The updated language on this page of the mba.com website:
https://www.mba.com/articles-and-announ ... est-optionalso suggests that equal or lower 200-800 composite scores (aka "total scores") on GMAT Online retakes will no longer be hidden from the test-taker's view:
"After your upcoming second attempt, you will have two scores available in your mba.com account. You will now have the opportunity and flexibility to send one or both of your scores to an unlimited number of programs of your choice, at no additional cost."This is welcome news, because an equal or lower composite score on the GMAT Online retake is not necessarily a bad thing, especially if the two scores are close (for example, a 750 and a 730, one with a a high Verbal and the other with a high Quant). There are plenty of hypothetical scenarios where one's composite score could go down or stay the same, yet that person could still have earned a personal-best score in Quant, Verbal, IR or AWA, a score that the test-taker would never be allowed to send to b-schools (or even see!) under the previous policy.

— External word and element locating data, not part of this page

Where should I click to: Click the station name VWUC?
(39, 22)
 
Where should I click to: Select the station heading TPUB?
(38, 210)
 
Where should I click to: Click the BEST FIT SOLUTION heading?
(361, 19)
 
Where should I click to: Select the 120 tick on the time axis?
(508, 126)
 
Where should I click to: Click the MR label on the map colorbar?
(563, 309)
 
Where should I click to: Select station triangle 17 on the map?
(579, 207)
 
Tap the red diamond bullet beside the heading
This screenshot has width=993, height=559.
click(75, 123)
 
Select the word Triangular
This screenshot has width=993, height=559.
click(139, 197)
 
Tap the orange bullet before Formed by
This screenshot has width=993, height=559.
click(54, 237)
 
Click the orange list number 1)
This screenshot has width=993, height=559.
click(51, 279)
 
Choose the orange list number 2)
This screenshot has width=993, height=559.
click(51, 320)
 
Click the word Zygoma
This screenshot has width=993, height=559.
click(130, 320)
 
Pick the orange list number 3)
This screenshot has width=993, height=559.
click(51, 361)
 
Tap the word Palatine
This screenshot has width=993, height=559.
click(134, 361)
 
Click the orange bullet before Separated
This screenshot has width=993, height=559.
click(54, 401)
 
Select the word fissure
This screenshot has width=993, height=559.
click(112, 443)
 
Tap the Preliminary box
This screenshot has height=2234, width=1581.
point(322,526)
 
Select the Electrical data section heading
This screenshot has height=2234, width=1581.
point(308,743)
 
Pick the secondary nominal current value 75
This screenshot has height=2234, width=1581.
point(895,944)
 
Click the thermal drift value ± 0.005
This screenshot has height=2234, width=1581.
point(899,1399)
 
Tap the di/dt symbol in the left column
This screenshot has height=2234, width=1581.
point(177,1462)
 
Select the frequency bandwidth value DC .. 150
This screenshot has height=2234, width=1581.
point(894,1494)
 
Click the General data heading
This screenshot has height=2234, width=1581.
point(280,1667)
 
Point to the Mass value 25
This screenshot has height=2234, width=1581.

Conversely, even seeing one's total score go
up on the retake was occasionally problematic under the previous rules. Some GMAT Online physical whiteboard re-takers had issues where their personal-best Quant, Verbal IR or AWA scores were in fact being overwritten due to a higher composite score on the next exam, which ironically had a negative effect on their "superscore" aka "Frankenstein" GMAT score (in other words, their best scores from all 4 sections put together, which some b-schools do consider, on at least an informal basis).